El herbolario lleva una vida triste y arrugada, como sus raíces y simientes, pero no tiene preocupaciones. Se levanta tarde, abre la tienduca, quita el polvo del mostrador con un plumero, desayuna un potingue de su creación, enciende un cigarro de la solemne picadura y lee el periódico, sílaba a sílaba, durante el resto de la mañana. Lectura sólo interrumpida por la llegada de algún fanático cliente en busca de yerbajos.
Se rumorea que tiene dinero, porque si no le sería imposible, dado los tiempos que corren, vivir de su comercio.
Las ordenanzas municipales no rigen con él. Cierra cuando le parece o cuando se va el último de sus contertulios. Lo más que hace es poner las trampas en el invierno, entre otras razones, para que no entre frío.
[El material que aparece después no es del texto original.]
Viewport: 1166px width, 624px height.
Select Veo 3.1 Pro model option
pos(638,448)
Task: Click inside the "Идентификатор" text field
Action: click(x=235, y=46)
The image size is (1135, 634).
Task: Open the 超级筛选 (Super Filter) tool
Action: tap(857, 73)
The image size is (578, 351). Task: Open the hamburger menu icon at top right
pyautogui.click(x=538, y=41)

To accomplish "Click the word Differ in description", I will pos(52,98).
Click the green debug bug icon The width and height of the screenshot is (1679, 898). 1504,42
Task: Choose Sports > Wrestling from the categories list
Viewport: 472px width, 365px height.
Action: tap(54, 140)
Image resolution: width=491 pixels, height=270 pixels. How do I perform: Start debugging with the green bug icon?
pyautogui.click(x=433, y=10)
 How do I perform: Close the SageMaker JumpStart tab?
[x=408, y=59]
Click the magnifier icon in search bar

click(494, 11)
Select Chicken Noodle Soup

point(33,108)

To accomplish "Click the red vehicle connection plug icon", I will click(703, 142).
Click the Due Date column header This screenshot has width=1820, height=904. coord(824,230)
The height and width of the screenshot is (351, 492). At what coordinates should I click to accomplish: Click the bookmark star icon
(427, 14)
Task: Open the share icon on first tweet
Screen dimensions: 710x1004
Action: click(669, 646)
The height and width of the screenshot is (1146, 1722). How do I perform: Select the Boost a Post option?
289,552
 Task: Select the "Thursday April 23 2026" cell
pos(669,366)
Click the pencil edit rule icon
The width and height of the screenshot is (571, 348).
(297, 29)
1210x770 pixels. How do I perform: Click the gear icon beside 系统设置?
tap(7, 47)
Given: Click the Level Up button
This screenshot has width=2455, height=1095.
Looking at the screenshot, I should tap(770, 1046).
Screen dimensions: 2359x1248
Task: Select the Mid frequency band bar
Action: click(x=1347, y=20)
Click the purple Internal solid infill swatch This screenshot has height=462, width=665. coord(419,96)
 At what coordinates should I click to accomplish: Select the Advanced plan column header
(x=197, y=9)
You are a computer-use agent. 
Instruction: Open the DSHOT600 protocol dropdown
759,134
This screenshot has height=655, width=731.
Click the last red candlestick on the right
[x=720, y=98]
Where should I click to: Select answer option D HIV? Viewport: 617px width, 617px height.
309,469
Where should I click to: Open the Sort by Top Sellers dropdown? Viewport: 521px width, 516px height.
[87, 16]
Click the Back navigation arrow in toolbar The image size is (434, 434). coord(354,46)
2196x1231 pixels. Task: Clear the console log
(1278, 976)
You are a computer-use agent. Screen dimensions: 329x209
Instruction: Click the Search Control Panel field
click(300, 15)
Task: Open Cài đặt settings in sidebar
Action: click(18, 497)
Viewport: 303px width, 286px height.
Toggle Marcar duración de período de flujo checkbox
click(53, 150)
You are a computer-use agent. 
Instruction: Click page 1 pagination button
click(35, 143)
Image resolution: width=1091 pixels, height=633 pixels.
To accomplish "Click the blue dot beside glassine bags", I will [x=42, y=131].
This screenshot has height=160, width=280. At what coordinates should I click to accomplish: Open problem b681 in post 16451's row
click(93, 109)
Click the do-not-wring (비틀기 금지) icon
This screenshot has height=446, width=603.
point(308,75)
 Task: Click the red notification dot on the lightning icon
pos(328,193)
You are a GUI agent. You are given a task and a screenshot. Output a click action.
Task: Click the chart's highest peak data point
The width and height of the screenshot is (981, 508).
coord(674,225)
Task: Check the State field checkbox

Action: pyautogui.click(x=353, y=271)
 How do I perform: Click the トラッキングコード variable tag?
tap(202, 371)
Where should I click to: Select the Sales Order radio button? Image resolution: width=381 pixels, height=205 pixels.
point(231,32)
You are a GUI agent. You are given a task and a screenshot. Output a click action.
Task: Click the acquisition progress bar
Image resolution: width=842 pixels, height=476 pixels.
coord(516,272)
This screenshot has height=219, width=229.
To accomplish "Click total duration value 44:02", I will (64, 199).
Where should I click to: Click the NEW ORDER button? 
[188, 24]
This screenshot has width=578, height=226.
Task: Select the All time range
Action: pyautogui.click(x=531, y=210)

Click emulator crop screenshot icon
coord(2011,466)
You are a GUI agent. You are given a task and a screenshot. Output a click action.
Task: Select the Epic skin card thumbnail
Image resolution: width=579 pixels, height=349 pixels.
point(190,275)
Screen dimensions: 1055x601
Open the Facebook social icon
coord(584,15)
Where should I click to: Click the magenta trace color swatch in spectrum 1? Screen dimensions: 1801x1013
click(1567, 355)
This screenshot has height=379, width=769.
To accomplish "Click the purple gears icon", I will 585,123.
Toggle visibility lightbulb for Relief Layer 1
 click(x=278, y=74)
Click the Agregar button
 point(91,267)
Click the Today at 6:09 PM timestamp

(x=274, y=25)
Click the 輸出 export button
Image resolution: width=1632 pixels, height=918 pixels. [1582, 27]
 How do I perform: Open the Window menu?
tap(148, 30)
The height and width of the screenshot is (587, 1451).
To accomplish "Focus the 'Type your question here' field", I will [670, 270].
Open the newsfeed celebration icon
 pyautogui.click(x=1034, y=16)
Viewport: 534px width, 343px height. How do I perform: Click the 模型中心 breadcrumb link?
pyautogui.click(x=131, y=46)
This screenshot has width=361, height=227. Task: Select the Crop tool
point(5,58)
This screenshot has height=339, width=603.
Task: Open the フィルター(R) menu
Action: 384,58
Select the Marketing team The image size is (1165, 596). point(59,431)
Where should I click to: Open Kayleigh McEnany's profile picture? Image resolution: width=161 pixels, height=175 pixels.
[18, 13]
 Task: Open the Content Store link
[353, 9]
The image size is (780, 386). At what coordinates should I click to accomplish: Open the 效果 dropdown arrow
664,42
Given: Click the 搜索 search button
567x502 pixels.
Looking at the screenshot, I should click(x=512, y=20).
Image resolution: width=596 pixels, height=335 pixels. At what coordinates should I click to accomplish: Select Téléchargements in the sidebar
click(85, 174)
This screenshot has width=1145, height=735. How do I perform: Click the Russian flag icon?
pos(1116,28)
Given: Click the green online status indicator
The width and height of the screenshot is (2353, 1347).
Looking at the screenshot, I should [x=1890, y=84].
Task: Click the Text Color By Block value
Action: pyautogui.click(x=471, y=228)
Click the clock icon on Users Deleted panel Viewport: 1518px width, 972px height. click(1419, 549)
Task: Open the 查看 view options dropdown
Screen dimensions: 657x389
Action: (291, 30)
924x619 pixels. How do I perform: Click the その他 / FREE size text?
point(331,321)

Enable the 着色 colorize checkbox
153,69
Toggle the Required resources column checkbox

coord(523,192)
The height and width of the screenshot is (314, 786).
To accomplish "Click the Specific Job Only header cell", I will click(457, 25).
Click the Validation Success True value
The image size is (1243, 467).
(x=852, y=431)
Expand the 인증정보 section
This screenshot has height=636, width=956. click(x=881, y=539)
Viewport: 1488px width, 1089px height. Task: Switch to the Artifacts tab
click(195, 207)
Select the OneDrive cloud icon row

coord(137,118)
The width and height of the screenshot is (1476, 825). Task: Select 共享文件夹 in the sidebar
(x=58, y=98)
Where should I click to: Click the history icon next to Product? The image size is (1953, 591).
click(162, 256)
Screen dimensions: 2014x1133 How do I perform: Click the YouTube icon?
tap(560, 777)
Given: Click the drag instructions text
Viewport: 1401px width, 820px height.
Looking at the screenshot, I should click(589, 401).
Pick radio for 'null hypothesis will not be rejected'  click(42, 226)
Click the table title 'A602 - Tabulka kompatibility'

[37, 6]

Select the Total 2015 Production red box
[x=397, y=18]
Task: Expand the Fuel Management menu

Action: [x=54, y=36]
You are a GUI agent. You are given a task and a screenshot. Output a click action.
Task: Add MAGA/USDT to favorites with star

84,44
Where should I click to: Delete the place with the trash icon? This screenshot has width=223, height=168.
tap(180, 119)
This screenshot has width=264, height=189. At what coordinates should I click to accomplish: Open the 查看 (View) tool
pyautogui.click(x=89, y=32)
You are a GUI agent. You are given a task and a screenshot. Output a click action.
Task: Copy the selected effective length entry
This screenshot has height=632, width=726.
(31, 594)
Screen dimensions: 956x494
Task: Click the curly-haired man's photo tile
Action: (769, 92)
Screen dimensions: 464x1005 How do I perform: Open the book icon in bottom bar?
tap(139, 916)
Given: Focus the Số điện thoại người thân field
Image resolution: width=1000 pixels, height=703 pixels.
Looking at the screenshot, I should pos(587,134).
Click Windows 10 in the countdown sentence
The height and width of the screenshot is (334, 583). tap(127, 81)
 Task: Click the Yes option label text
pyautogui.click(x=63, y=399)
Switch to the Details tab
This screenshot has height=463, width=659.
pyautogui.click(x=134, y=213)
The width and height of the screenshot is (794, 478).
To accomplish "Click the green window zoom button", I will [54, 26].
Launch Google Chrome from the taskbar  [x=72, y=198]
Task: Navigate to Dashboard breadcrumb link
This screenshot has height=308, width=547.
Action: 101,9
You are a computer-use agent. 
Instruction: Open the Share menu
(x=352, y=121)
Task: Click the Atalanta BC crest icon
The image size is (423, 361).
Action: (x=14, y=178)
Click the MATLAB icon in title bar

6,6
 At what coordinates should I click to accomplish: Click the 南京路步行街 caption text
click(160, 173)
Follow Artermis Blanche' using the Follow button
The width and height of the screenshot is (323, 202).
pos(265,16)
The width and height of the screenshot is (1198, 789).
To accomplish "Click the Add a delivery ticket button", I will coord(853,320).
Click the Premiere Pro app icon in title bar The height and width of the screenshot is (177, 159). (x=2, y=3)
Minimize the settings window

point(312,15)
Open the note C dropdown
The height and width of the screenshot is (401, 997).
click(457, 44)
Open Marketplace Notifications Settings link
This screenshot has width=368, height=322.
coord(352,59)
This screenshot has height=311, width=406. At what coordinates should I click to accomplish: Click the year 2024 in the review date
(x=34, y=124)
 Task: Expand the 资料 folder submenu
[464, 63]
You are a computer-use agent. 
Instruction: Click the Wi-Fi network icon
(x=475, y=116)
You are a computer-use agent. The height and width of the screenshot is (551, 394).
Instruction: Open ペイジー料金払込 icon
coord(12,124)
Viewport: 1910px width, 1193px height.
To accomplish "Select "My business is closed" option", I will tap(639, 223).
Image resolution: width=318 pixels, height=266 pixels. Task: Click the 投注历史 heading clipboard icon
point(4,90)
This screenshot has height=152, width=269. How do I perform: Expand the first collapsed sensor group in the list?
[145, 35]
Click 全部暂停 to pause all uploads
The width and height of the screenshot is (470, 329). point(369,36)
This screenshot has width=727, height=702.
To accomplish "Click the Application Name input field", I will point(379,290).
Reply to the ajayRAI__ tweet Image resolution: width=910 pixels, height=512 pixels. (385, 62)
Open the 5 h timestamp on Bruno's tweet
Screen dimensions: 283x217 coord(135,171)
Se acuesta tarde porque le gusta leer las viejas novelas de Julio Verne o de Alejandro Dumas, en la mesa camilla y en encuadernaciones más antiguas que los mismos autores. Tiene, para acabar de celebrar su especialísimo vivir, un gato de soltero.
En la ciudad que atañe a este delicado cuento el herbolario era un perfecto solterón, y en lo demás no se diferenciaba del resto de sus compañeros, porque pertenecía a la misma edición antediluviana. Bajo de estatura, delgado, nervioso, empaquetaba las simientes como si rezara un velocísimo rosario. El color se le había tornado de pálido en el de lomo de libro manoseado por tres generaciones. La cara la llevaba salpicada de comedones, como si le hubieran regado con tinta china. Si se le llama por su verdadero nombre, don Faustino, vendrán a las mientes en gran algarabía una serie de consecuencias arbitrarias, porque este dichoso herbolario, rey del medio tono ciudadano, ha conseguido encajar perfectamente con su patronímico: don Faustino, como un trino de Fausto. Y esto es lo que aparenta este gracioso personaje ordenado y umbroso, saltarín como un gerbo y lleno de polvo como un desván.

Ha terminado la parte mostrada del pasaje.